## TASK INSTRUCTIONS
No picture belongs in the answer, which must hold exactly the lines from the one with "Seminario mayor (442, 2055)" through the final line below.
DATA FOR ANALYSIS section start
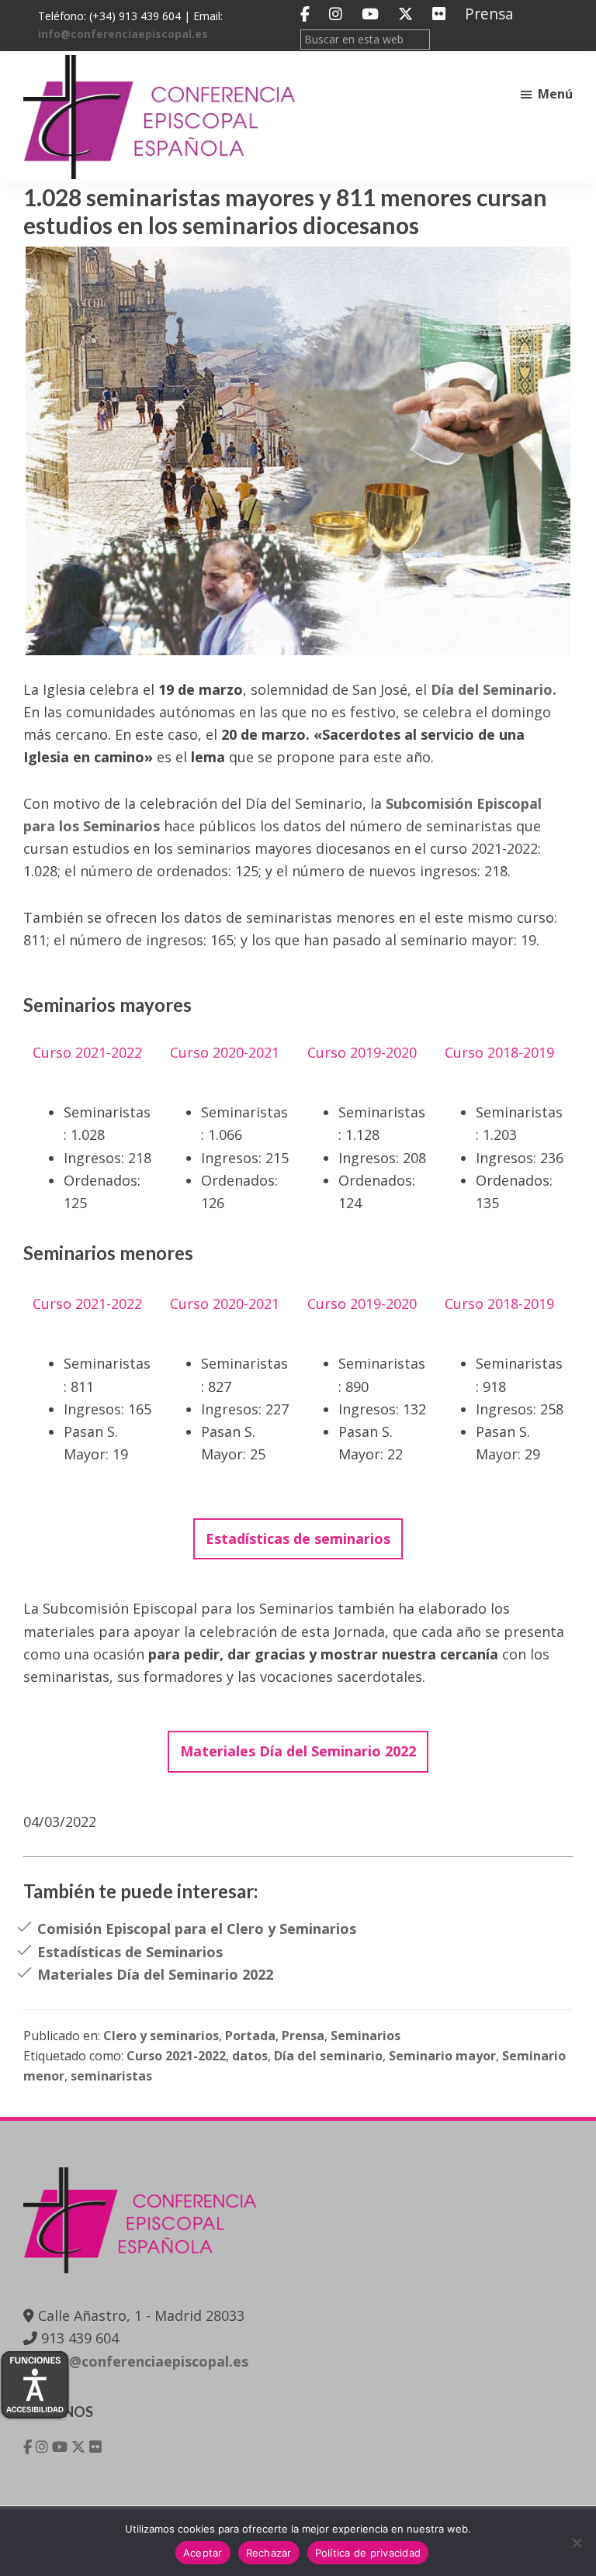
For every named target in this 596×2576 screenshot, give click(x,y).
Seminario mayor (442, 2055)
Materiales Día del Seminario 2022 (155, 1974)
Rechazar (269, 2553)
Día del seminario (328, 2055)
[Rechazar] (576, 2542)
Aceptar (203, 2553)
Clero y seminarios (161, 2035)
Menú (555, 93)
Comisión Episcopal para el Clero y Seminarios (196, 1928)
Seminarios (365, 2035)
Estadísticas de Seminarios (130, 1951)
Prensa (489, 13)
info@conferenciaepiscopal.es (123, 33)
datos (250, 2055)
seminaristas (111, 2075)
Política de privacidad (368, 2553)
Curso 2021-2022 (176, 2055)
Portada (250, 2035)
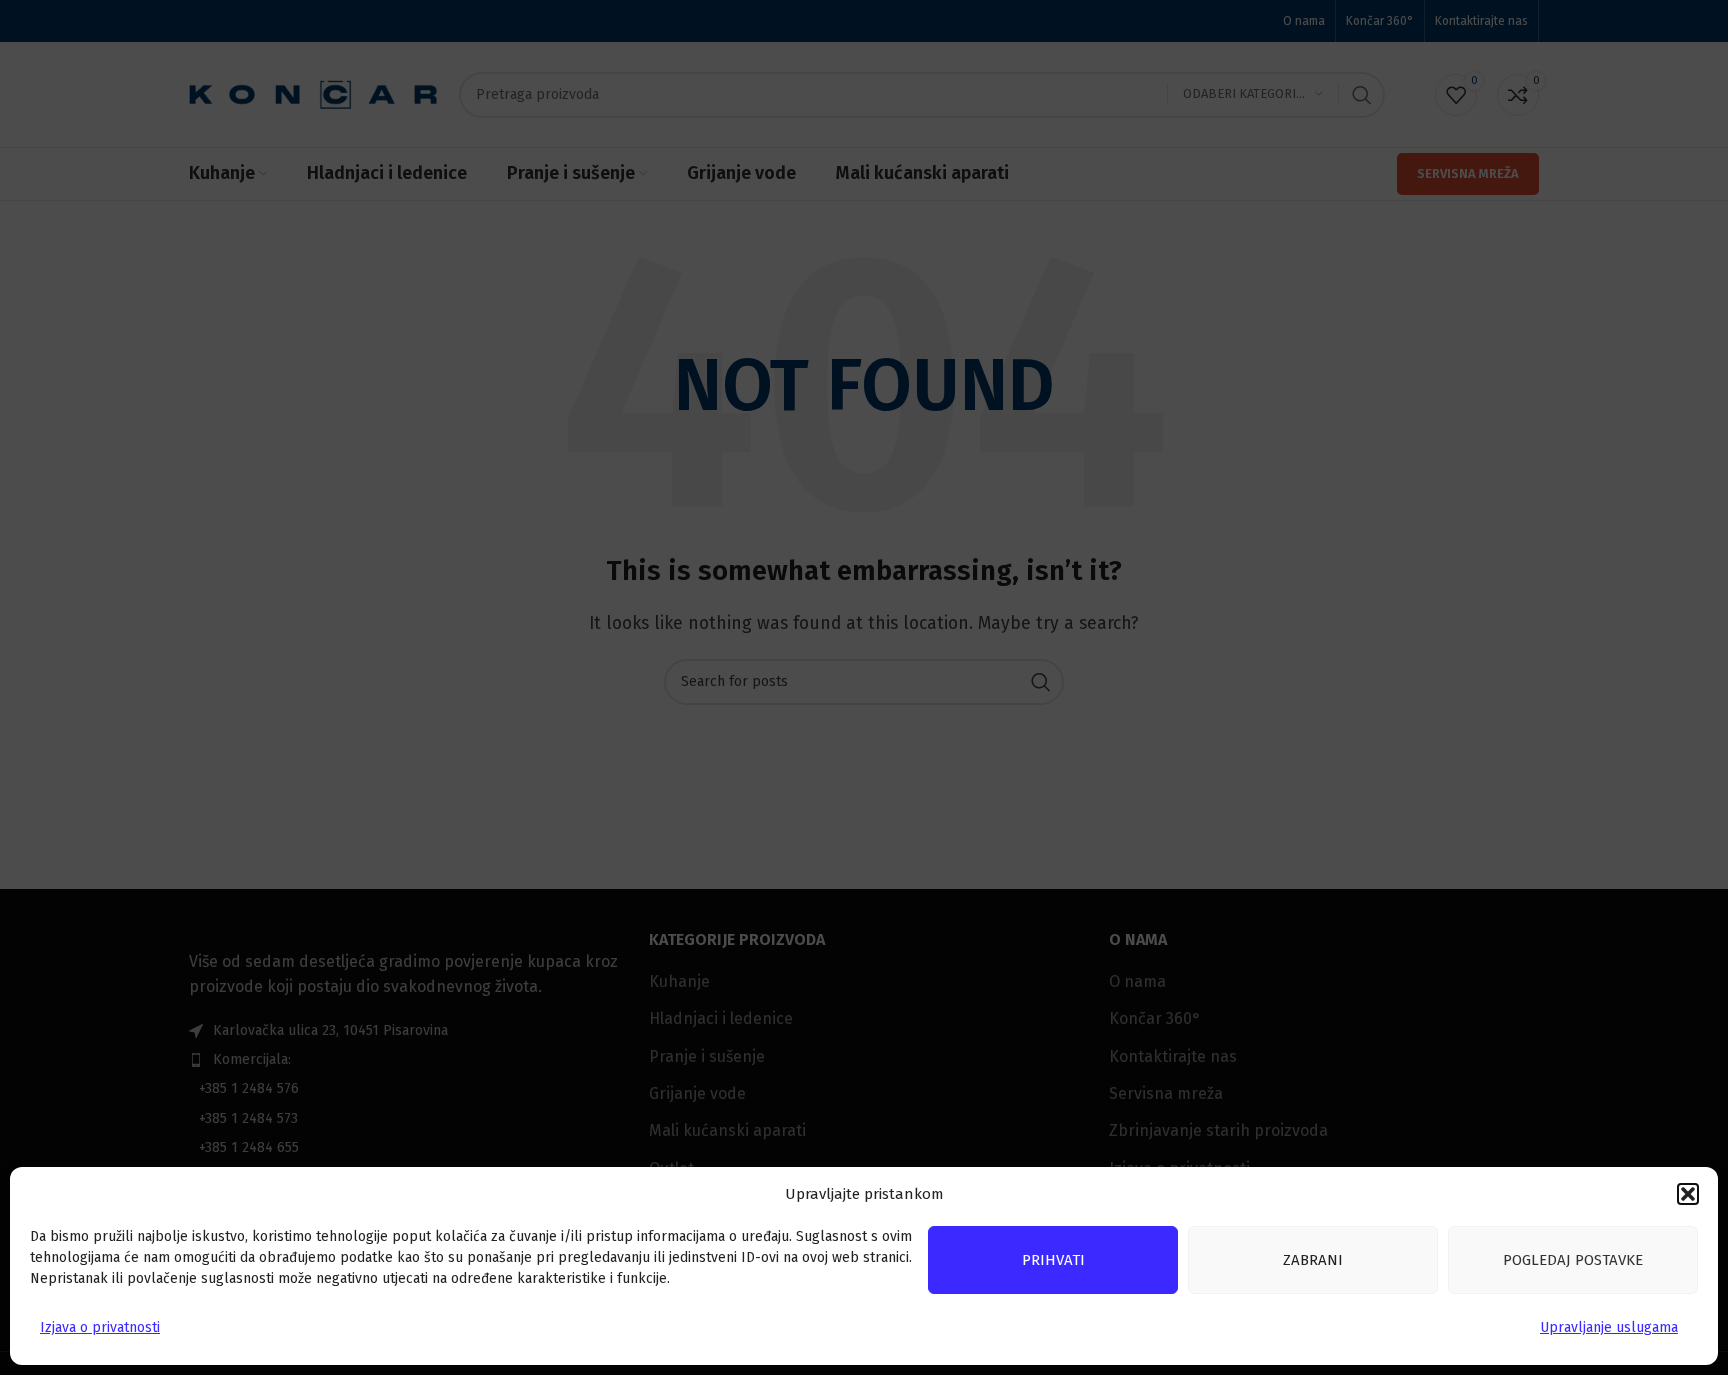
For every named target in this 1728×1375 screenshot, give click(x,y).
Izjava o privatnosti (100, 1327)
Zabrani (1313, 1260)
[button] (1688, 1194)
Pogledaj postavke (1573, 1260)
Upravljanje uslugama (1609, 1327)
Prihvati (1053, 1260)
DATA FOR ANALYSIS section end
## EXERCISE RESPONSE
Seminario mayor (442, 2055)
Materiales Día del Seminario 2022 (155, 1974)
Rechazar (269, 2553)
Día del seminario (328, 2055)
[Rechazar] (576, 2542)
Aceptar (203, 2553)
Clero y seminarios (161, 2035)
Menú (555, 93)
Comisión Episcopal para el Clero y Seminarios (196, 1928)
Seminarios (365, 2035)
Estadísticas de Seminarios (130, 1951)
Prensa (489, 13)
info@conferenciaepiscopal.es (123, 33)
datos (250, 2055)
seminaristas (111, 2075)
Política de privacidad (368, 2553)
Curso 2021-2022 (176, 2055)
Portada (250, 2035)
For every named target in this 1728×1375 screenshot, give click(x,y).
Izjava o privatnosti (100, 1327)
Zabrani (1313, 1260)
[button] (1688, 1194)
Pogledaj postavke (1573, 1260)
Upravljanje uslugama (1609, 1327)
Prihvati (1053, 1260)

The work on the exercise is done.